Milocrorze: A Love Story (dir. Yoshimasa Ishibashi, 2011, Japan)
The supernova visual and grimy-ass, circa '94 Bristol drum'n'bass beat that welcome Milocrorze's title screen — the feature debut of CM/TV wunderkind Yoshimasa Ishibashi — is a delightful harbinger for the color explosions, elastic visuals and emotional rollercoasters contained within. And props must be due to lead Takayuki Yamada, shedding his insouciant eye-candy looks (from Gantz to Crows Zero to the spoiled nephew turned hero in 13 Assassins) for EVERY MALE LEAD in this film. He's Besson Kumagai, straight outta Swingin' London set in Shibuya, barking impassioned advice to lovelorn youth ("I give great advice to wimpy assholes!") before shouting "1,2,3,4!" and launching into one of many coordinated dance sequences with his boob-buoyant backup girls. He rolls in a zebra-striped car (still dancing w/ aforementioned honeys), talks on a wood-grain car-phone, and dispenses such tidbits as tweaking a woman's nipples on the first date (no hesitation, or she'll punch you!) and asking for condoms repeatedly at a grocery store to make the entire gravure idol-like female staff fall head over heels for you. Yamada's also Tamon, a noble samurai caught in some dystopian jidaigeki, searching for the love of his life Yuri (Anna Ishibashi, perennially surrounded by gorgeous blooms) amid Tusken Raider-like thugs and Taisho City madams. His quest from dive bars to irezumi dens leads to a geisha parlor re-imagined as a Kabukicho soapland and bears an unbelievably badass time-stretched swordplay sequence, as Tamon lays waste to every MFer in his way as he tirelessly searches for his girl. And finally Yamada's the adult version of Ovreneli Vreneligare, an orange-haired mop-top dressed in acid-green plaid and fuchsia trousers, who was just a precocious kid when he first encountered the lovely Milocrorze (absolutely NOT a real Japanese word, but when said in Japanese it sounds kind of like "miracles"). Ovreneli's been pining for the fickle Milocrorze ever since, and it's this underlying theme of heartbreak and genuine human emotion that carries Milocrorze beyond its glittery exterior and straight into our hearts.

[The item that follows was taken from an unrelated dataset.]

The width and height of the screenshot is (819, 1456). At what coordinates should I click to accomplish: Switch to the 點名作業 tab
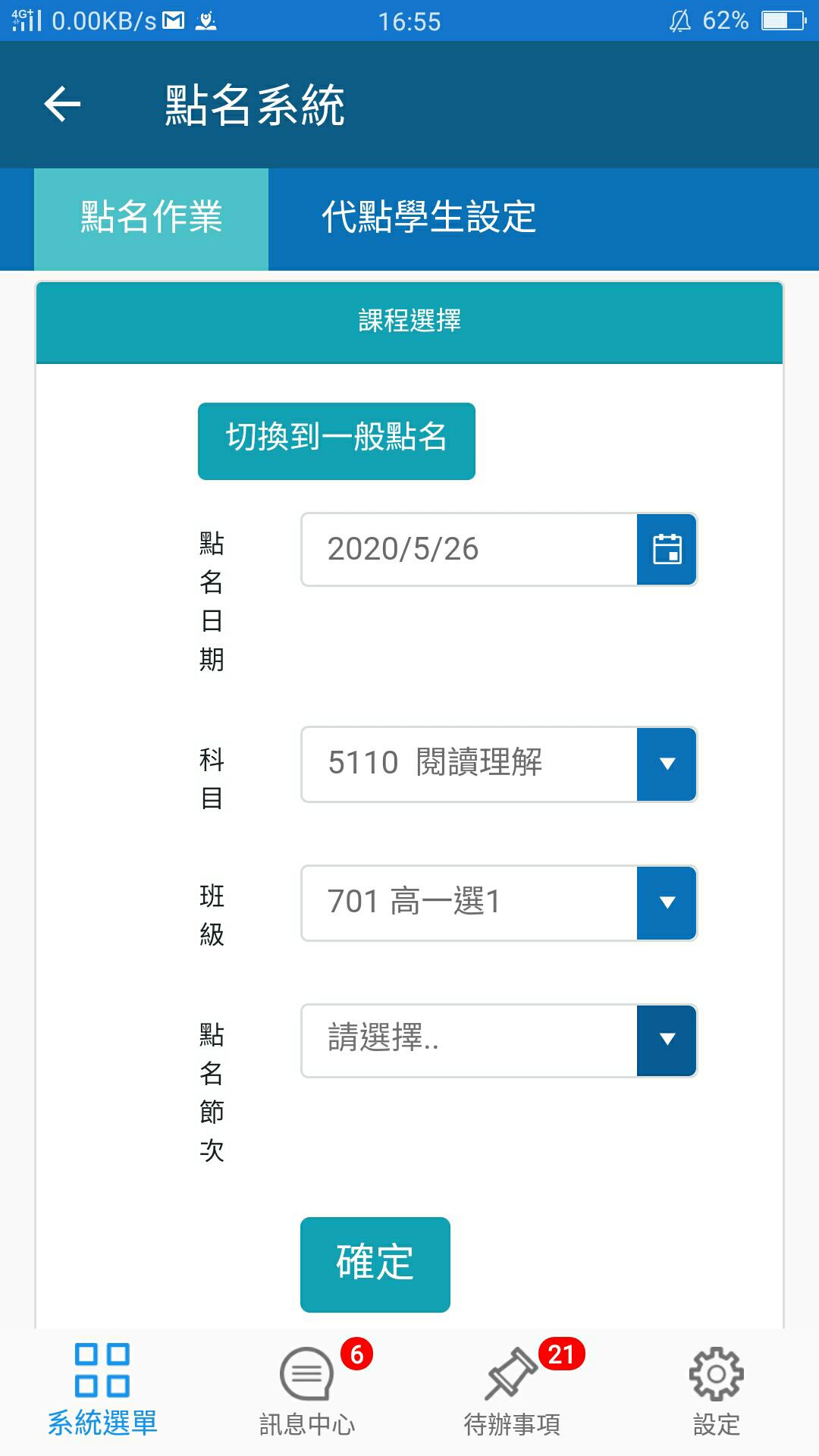click(151, 218)
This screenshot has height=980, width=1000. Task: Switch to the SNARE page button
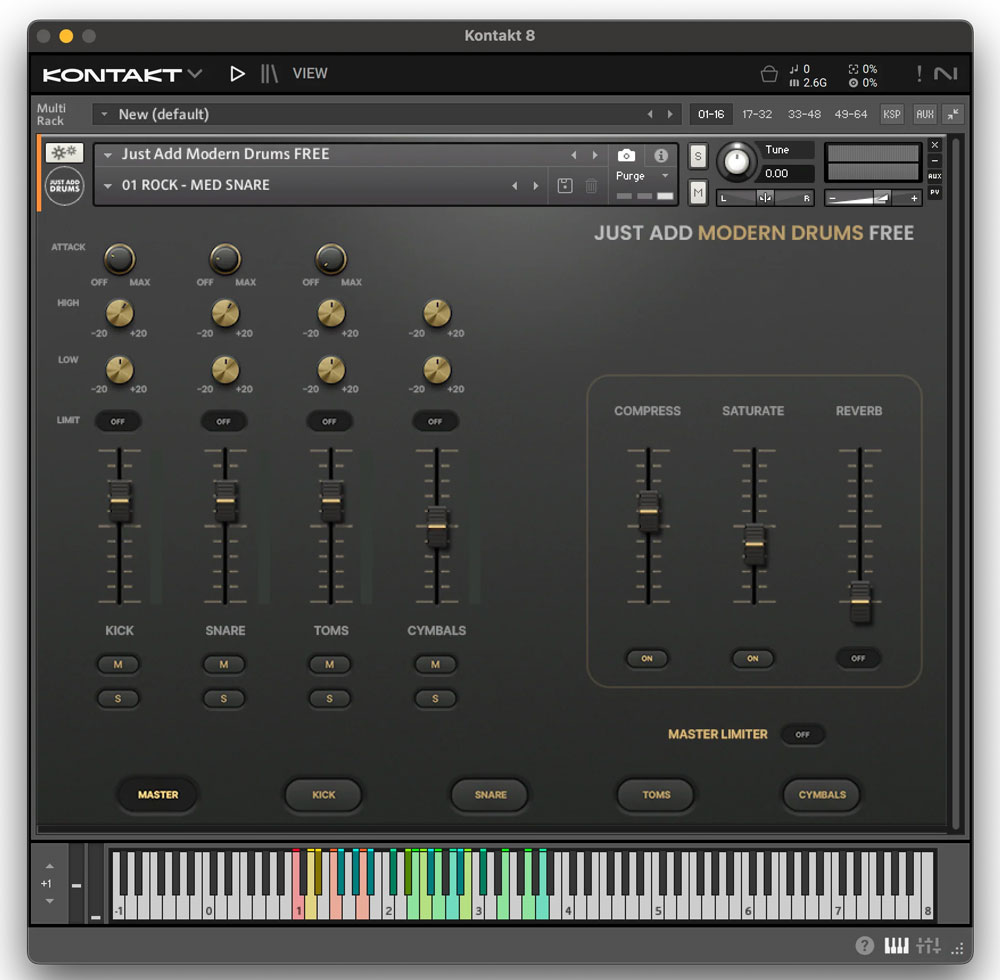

Invasion of Alien Bikini (dir. Oh Young-doo, 2011, S.Korea)
Think about this for a bit: Yubari Fantastic Film Festival's Grand Prix award includes prize money totaling like USD 25,000. Oh Young-doo's second feature film Invasion of Alien Bikini — the title alone equalled a personal must-see — was made for about USD 5,000. And he won the Grand Prix, the first foreign director to do so at Yubari, AND he's a native Korean to boot. So a film titled Invasion of Alien Bikini is basically as awesome as you might think, despite its lack of budget. The everyman Young-gun (Hong Young-gun, co-writer of Alien Bikini and star of Oh's previous film The Neighbor Zombie) is properly brawny and awkward, donning a fake mustache whenever he's protecting neighbors from societal evils and lecturing at length on the health benefits of yam juice. His counterpart, the "bikini" in the title, is the gorgeous Harmonica (Ha Eun-jung, also in The Neighbor Zombie), who claims her name means "the peach tribe came out of the winter mud" and comes onto Young-gun after he saves her from a group of dodgy thugs in a brawl echoing Oldboy and Kick-Ass simultaneously. The pair play Jenga in Young-gun's tiny flat, and the brush of foreheads, the passing touch of hands grasping for the same Jenga block — paused for a bit for a Rolex commercial! — lead to the two making out, first tentatively, then aggressively, as Harmonica tries to jump his bones and begs for his sperm. Because it's not really Harmonica talking, it's the alien inside her, using her body as host to regenerate itself…and those thugs from the beginning are really like government scientists frantically pursuing the alien. Thing is: Young-gun's practically straightedge, i.e. no drugs, no alcohol and definitely NO SEX. There's gonna be a brawl as possessed Harmonica tries every means necessary to get what "she" needs. Oh keeps the pace percolating and camera angles creative and seductive, so the shoestring budget never shines through this pretty sexy, pretty dark gem of a film.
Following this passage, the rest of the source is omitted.